The measure seems principally directed at the savings bank Caja del Mediterráneo (CAM), which was taken over by the Bank of Spain after it floundered under the weight of its exposure to the ailing property sector. The Orderly Bank Restructuring Fund (FROB), which operates under the umbrella of the central bank, injected 2.8 billion euros into CAM.
Bank of Spain governor Miguel Ángel Fernández Ordóñez warned last Friday that CAM could end up costing the state dear. "CAM is the worst of the worst, and I wouldn't rule out that in the case of CAM it will cost the taxpayer money," he said.
Salgado said Thursday that the intervention in CAM was an "exceptional" case that could not be compared with other banks that received funding from the FROB to meet the new solvency requirements because they were unable to raise it from private sources. She said it was too early to calculate possible losses from the injection of public funds.

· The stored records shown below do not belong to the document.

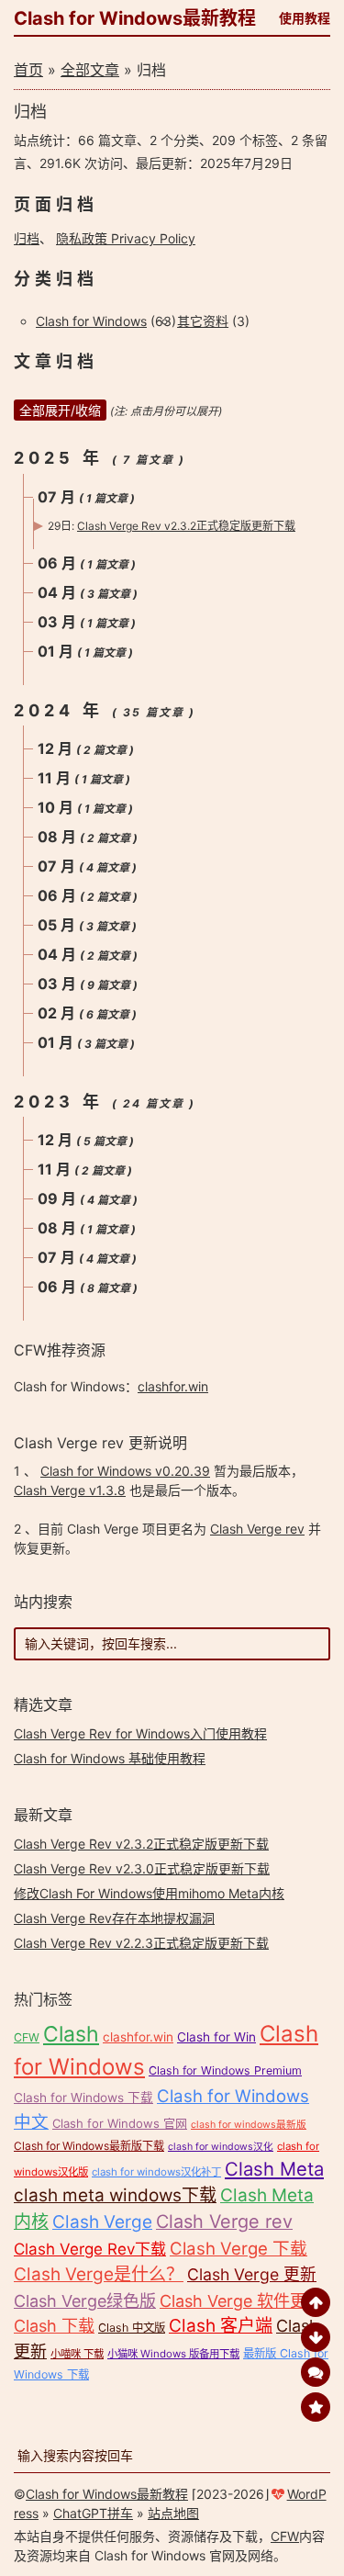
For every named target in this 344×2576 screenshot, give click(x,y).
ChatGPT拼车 (93, 2513)
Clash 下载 (54, 2325)
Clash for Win (216, 2037)
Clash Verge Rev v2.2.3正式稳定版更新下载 (141, 1943)
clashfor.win (173, 1386)
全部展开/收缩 (60, 410)
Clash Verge (102, 2222)
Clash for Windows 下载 (83, 2097)
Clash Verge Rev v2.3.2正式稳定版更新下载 (186, 526)
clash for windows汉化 (220, 2147)
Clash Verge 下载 (238, 2248)
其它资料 (202, 321)
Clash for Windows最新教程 (135, 18)
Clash (71, 2034)
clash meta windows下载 (115, 2195)
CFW (26, 2037)
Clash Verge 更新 (251, 2274)
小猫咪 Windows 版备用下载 (173, 2353)
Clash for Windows (91, 321)
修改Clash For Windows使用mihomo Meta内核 (149, 1893)
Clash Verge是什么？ (98, 2274)
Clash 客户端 (220, 2325)
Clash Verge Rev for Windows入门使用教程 (140, 1733)
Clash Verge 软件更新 (241, 2301)
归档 (26, 238)
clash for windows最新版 (248, 2125)
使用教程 (304, 18)
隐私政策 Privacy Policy (125, 238)
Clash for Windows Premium (225, 2070)
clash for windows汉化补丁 (156, 2171)
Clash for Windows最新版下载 (89, 2146)
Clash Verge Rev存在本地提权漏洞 (114, 1918)
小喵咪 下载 (77, 2353)
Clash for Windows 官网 (119, 2123)
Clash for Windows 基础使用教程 (109, 1758)
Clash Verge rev (257, 1528)
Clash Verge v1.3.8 (70, 1490)
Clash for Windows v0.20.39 (125, 1471)
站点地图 (173, 2513)
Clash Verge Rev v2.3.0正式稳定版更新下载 (142, 1868)
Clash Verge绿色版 (85, 2301)
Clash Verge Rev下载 (90, 2249)
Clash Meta (274, 2168)
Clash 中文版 (131, 2327)
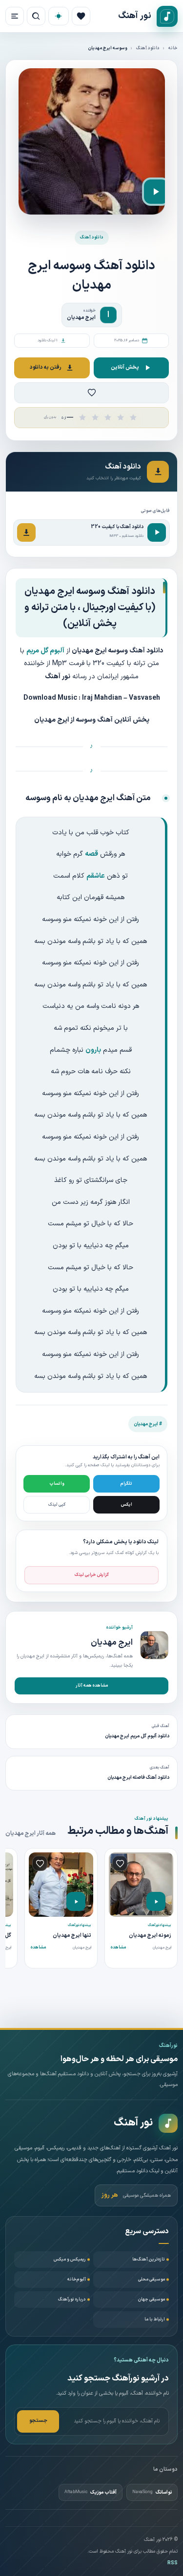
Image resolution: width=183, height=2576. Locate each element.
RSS (172, 2563)
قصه (91, 854)
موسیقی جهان (151, 2299)
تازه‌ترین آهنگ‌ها (148, 2259)
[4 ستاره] (120, 417)
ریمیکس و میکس (70, 2259)
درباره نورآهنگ (72, 2299)
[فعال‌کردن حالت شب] (58, 16)
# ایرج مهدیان (148, 1424)
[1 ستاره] (82, 417)
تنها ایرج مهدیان (72, 1935)
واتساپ (56, 1483)
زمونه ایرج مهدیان (150, 1935)
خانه (173, 48)
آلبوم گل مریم (45, 651)
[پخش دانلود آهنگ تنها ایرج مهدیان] (75, 1901)
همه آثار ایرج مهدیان (30, 1833)
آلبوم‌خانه (76, 2279)
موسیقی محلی (151, 2279)
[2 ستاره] (95, 417)
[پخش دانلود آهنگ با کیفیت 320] (156, 532)
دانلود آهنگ (148, 48)
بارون (93, 1050)
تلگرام (126, 1483)
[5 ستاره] (133, 417)
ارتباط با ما (154, 2319)
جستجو (38, 2421)
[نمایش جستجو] (36, 16)
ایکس (126, 1504)
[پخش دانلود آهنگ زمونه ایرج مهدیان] (155, 1901)
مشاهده (118, 1947)
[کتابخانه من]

The FROB injected a total of 7.551 billion euros into a number of banks to allow them to meet the new requirements.
Without availing itself of the deposit guarantee funds the 2.8 billion euros would have counted against the public deficit, making it even more difficult for the government to reach its objective of reducing the shortfall from 9.1 percent of GDP last year to 6.0 percent this year.
Salgado said the government was not contemplating any further measures to meet the target. "There are no additional measures on the horizon. Our commitment, our objective is to meet that six-percent figure, and I believe we are on the road to doing so," she said.
According to the Bank of Spain, the deposit guarantee fund of the commercial banks amounted to 3.144 billion euros at the end of last year, that of the savings banks 1.918 euros and that of the credit cooperatives 731 million euros for a combined total of 6.593 billion euros.
The government will need to change the law to be able to unify the three funds. This will be done by calling a Cabinet meeting shortly to approve a decree. Congress is closed ahead of the general elections due to be held on November 20, but the decree can be ratified by parliament's permanent committee.
Salgado said that after the restructuring of the savings bank sector, which has reduced the number of players to 15 from 45, it "no longer makes sense" to have three separate deposit guarantee funds. She said currently, apart from guaranteeing individual deposits up to 100,000 euros, the funds can also legally be tapped to strengthen the solvency of lenders in difficulty.
The minister said that injections by the banks into the three funds are currently below the maximum established by law, adding that she did not believe lenders will need to increase their contributions.